* Listed records
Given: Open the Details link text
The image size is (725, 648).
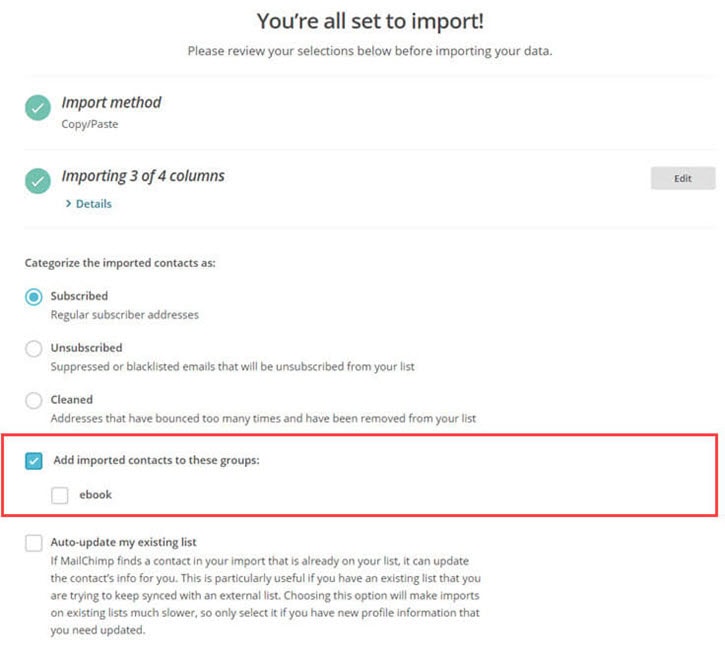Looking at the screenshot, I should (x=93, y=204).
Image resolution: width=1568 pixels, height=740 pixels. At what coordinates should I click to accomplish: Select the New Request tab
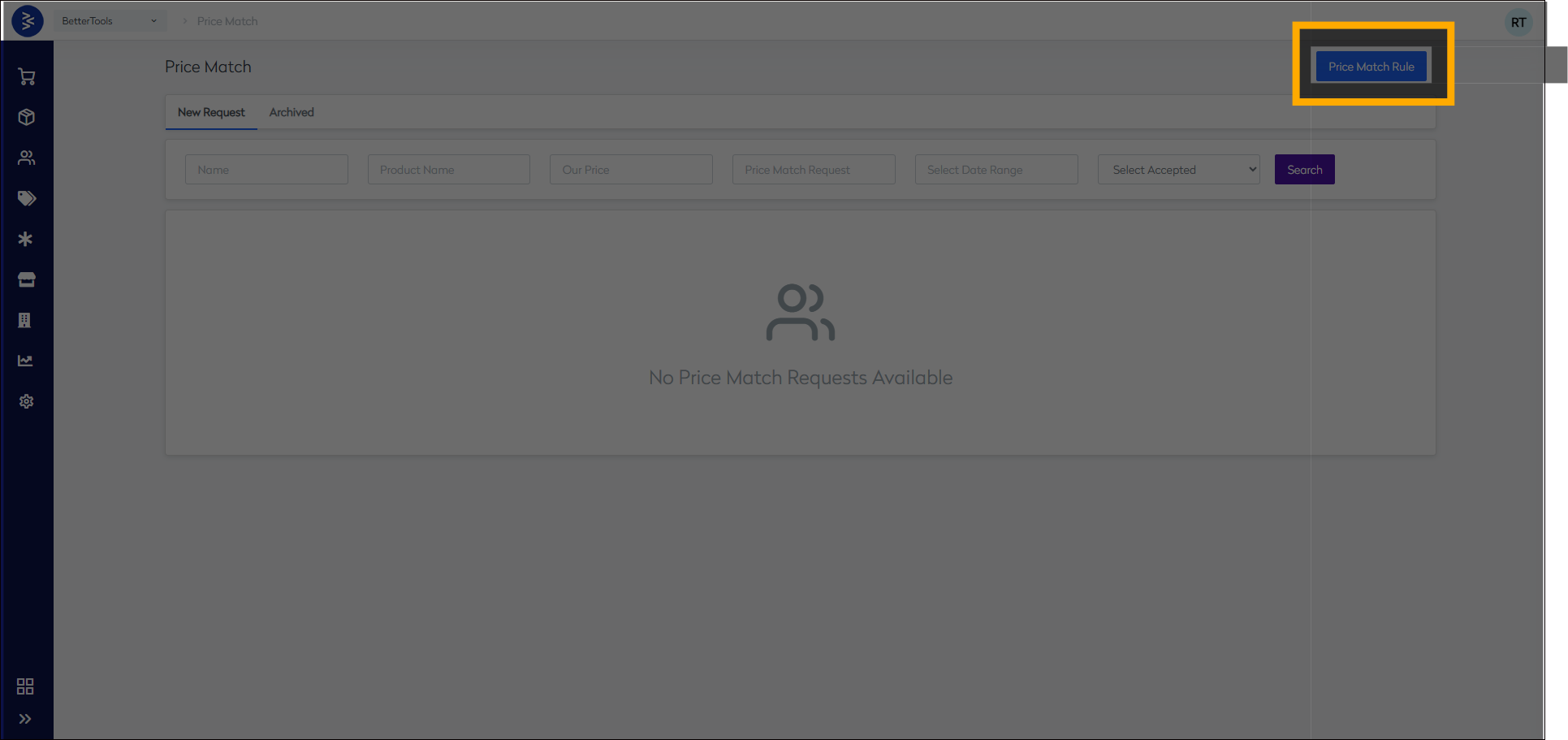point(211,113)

* Assignment
All lines from the one holding "Image resolution: width=1568" through the last line of the entries, and nothing else, are to be output exactly; leave out the pictures.

* Answer
Image resolution: width=1568 pixels, height=740 pixels. At what coordinates should I click to accomplish: Select the New Request tab
point(211,113)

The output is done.